Source material:

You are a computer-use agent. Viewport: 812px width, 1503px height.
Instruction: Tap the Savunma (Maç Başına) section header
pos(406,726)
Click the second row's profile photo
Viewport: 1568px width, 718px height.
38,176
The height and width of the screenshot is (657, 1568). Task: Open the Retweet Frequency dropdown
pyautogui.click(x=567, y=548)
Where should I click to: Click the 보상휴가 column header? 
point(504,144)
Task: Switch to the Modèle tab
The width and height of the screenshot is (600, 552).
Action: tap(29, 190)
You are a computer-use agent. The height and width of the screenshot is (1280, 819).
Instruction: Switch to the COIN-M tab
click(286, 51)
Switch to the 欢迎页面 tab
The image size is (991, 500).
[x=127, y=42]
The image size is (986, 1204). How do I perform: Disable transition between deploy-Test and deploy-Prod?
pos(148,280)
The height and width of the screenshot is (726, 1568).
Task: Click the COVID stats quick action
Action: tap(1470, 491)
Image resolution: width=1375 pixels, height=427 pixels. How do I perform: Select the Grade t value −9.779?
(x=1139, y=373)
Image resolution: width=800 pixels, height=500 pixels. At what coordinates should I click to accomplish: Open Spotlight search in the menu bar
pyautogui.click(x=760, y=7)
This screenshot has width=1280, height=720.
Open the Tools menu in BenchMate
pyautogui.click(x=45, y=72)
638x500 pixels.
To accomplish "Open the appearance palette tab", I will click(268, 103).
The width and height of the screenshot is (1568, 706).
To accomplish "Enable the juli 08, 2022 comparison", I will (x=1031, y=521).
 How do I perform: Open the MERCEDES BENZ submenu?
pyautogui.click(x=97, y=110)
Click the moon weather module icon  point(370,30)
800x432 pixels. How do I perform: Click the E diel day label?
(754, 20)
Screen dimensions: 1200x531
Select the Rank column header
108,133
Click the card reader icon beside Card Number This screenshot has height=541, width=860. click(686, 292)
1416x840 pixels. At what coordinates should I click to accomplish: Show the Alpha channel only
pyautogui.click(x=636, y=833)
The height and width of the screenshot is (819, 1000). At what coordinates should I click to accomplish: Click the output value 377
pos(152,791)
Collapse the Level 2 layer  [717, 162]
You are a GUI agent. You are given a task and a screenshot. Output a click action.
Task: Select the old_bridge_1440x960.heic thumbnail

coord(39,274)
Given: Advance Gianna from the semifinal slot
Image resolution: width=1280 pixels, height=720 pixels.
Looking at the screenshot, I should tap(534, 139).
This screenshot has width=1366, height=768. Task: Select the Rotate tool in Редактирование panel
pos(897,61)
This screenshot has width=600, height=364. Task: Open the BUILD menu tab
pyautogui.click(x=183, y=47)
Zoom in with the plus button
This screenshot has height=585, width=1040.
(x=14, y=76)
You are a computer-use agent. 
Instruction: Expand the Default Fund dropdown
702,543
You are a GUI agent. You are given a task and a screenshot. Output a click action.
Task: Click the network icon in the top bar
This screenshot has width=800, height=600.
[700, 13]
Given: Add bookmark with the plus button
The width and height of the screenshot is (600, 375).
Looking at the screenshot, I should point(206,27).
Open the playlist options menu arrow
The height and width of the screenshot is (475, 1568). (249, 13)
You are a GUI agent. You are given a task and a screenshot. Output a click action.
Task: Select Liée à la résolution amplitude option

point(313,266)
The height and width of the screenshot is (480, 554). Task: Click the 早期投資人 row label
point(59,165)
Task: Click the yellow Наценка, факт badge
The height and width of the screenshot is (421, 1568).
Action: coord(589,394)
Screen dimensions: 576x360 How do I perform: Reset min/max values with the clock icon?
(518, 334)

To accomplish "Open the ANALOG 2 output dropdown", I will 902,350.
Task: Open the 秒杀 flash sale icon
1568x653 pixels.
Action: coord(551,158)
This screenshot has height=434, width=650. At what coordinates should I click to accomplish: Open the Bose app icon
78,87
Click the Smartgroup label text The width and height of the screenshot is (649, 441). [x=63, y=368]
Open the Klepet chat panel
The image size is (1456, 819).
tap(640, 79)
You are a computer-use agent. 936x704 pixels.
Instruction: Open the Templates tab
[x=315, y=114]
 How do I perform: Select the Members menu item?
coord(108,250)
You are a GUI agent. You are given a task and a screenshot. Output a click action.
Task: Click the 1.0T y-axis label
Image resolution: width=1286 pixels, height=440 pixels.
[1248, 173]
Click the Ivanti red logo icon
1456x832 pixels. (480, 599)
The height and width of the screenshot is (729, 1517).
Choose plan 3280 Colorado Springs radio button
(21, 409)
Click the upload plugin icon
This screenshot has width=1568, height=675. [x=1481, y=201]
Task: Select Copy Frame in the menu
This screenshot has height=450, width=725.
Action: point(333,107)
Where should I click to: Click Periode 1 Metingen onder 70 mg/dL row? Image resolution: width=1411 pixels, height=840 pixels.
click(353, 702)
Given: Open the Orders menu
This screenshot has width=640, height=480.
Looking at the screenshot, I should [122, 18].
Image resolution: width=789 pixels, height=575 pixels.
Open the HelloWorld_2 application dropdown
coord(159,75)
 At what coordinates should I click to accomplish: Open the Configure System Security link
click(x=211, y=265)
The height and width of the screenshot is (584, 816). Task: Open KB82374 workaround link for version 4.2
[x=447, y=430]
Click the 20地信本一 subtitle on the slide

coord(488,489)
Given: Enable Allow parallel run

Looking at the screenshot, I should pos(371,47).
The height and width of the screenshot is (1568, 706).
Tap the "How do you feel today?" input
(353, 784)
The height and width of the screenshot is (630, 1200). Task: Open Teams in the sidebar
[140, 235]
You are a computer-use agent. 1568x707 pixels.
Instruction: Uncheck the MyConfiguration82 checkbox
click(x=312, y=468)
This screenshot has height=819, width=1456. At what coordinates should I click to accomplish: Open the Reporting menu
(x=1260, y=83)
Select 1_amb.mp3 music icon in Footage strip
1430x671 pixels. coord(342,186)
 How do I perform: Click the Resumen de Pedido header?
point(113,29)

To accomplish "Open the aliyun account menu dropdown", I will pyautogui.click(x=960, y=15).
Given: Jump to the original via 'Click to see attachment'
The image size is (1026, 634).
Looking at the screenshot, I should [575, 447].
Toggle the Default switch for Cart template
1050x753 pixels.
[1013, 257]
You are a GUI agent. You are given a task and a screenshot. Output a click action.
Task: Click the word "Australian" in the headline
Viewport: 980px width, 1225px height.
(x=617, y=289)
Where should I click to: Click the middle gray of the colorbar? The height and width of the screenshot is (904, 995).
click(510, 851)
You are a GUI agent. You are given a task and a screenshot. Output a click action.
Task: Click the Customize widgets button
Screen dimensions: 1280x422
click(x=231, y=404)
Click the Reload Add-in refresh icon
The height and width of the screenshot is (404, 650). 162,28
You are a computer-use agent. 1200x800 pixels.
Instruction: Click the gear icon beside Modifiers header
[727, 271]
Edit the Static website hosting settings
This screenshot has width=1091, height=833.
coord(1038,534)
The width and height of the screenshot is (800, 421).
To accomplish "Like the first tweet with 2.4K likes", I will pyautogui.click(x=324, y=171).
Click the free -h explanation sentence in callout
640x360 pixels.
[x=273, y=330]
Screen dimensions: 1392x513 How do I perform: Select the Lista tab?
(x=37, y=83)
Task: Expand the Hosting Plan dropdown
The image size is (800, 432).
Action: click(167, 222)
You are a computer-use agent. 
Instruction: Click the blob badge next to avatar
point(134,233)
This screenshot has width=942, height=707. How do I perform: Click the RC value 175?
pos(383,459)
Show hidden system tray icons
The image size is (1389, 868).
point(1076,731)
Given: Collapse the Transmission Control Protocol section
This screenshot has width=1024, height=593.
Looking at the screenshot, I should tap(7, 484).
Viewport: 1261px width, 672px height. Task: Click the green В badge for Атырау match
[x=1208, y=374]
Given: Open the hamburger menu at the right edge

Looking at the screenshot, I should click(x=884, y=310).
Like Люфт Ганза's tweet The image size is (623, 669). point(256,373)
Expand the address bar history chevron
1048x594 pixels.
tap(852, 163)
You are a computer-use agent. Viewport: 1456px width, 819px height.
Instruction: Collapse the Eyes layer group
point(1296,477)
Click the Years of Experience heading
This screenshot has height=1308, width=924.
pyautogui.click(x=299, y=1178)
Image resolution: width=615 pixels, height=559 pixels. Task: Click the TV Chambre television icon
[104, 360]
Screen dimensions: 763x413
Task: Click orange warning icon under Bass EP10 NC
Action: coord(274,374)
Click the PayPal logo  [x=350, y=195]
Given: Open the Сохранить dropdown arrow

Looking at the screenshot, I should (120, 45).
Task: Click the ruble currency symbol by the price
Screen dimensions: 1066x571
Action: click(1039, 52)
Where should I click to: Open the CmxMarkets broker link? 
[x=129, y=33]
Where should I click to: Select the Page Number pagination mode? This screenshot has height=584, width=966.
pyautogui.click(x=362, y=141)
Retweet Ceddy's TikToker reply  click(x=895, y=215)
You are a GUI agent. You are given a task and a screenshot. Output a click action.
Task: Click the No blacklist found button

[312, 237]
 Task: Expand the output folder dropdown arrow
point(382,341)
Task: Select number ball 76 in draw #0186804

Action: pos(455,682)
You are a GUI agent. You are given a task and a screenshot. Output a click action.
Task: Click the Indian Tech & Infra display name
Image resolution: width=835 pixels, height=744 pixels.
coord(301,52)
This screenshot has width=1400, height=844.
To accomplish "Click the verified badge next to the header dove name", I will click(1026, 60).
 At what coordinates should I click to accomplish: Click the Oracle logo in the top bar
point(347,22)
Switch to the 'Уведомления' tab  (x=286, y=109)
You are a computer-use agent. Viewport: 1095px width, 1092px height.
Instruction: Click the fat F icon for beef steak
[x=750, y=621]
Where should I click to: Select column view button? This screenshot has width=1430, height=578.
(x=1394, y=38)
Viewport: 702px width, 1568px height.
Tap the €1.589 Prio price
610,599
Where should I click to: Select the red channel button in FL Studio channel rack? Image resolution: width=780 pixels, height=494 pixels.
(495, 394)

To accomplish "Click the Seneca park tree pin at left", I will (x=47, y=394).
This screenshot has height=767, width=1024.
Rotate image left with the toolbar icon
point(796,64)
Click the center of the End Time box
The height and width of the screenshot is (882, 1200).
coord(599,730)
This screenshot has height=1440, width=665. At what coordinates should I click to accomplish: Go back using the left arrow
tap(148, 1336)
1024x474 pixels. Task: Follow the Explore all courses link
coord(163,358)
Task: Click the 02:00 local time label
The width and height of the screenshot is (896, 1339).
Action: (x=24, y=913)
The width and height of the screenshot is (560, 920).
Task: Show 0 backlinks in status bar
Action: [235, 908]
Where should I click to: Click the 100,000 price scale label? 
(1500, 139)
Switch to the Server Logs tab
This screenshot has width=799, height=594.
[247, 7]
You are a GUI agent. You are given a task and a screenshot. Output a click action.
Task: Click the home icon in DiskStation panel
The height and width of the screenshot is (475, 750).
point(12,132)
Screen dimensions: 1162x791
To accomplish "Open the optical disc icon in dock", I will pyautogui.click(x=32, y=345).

Task to carry out:
Return each line of the records above in which the word "will" occurs.

Answer below:
To accomplish "Open the appearance palette tab", I will click(268, 103).
To accomplish "Enable the juli 08, 2022 comparison", I will (x=1031, y=521).
To accomplish "Open the ANALOG 2 output dropdown", I will 902,350.
To accomplish "Open the aliyun account menu dropdown", I will pyautogui.click(x=960, y=15).
To accomplish "Like the first tweet with 2.4K likes", I will pyautogui.click(x=324, y=171).
To accomplish "Click the verified badge next to the header dove name", I will click(1026, 60).
To accomplish "Click the Seneca park tree pin at left", I will (x=47, y=394).
To accomplish "Open the optical disc icon in dock", I will pyautogui.click(x=32, y=345).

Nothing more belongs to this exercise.